Check every line of the data below for "will". Copy each one that has it.
+ + + + + + +
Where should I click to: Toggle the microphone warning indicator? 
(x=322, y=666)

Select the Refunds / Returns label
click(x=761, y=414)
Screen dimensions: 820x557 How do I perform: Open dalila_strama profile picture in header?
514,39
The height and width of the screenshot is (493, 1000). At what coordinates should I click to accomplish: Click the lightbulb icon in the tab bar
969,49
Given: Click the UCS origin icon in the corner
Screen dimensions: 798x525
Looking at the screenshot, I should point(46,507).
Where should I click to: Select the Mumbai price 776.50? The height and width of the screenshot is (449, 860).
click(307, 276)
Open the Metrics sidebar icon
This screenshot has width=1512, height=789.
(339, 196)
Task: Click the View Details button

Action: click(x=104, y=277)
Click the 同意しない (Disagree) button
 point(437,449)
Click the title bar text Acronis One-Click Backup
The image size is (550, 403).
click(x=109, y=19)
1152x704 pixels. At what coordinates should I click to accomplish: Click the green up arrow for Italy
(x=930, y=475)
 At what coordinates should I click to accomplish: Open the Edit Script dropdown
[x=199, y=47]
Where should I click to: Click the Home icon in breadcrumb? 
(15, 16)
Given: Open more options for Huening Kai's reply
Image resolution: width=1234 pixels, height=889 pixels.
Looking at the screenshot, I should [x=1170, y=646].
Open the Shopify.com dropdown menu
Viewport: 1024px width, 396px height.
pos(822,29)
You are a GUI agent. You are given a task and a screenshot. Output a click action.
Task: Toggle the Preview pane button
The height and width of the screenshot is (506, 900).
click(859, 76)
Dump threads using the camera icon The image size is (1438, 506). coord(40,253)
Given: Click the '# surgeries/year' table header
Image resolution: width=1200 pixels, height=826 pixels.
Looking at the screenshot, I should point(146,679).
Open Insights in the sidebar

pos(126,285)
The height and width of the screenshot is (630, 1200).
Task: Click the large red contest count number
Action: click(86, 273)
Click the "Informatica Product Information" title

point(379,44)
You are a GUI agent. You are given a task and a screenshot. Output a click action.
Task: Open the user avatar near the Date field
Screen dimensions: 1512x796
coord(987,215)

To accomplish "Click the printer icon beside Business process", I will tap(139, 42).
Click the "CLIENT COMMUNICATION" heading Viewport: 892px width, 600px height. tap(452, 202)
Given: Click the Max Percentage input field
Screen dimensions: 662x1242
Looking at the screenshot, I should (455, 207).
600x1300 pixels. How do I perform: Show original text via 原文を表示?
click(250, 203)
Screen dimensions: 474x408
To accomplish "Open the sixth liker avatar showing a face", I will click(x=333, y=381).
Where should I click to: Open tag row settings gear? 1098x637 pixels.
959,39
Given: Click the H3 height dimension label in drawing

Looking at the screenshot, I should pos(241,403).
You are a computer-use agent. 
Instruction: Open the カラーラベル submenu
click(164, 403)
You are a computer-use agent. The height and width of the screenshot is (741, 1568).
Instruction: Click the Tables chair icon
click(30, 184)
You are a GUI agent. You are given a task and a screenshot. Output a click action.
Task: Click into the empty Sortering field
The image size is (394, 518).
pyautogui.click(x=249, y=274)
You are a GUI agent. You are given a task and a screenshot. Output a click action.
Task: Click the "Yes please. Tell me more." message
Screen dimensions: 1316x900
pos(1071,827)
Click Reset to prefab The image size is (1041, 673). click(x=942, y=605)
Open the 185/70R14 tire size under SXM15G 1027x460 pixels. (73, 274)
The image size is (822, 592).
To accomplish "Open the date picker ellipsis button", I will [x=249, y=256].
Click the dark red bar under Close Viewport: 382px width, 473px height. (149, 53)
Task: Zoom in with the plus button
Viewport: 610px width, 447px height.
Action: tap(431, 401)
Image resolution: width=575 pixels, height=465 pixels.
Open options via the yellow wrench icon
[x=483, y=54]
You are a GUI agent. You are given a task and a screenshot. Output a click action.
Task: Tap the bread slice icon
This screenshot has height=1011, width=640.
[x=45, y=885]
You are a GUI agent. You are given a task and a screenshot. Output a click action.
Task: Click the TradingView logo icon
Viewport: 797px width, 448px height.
+ + + + + + +
▶ [SOLUTION TO THIS TASK]
To accomplish "Click the printer icon beside Business process", I will tap(139, 42).
To accomplish "Open the sixth liker avatar showing a face", I will click(x=333, y=381).
To accomplish "Open the date picker ellipsis button", I will [x=249, y=256].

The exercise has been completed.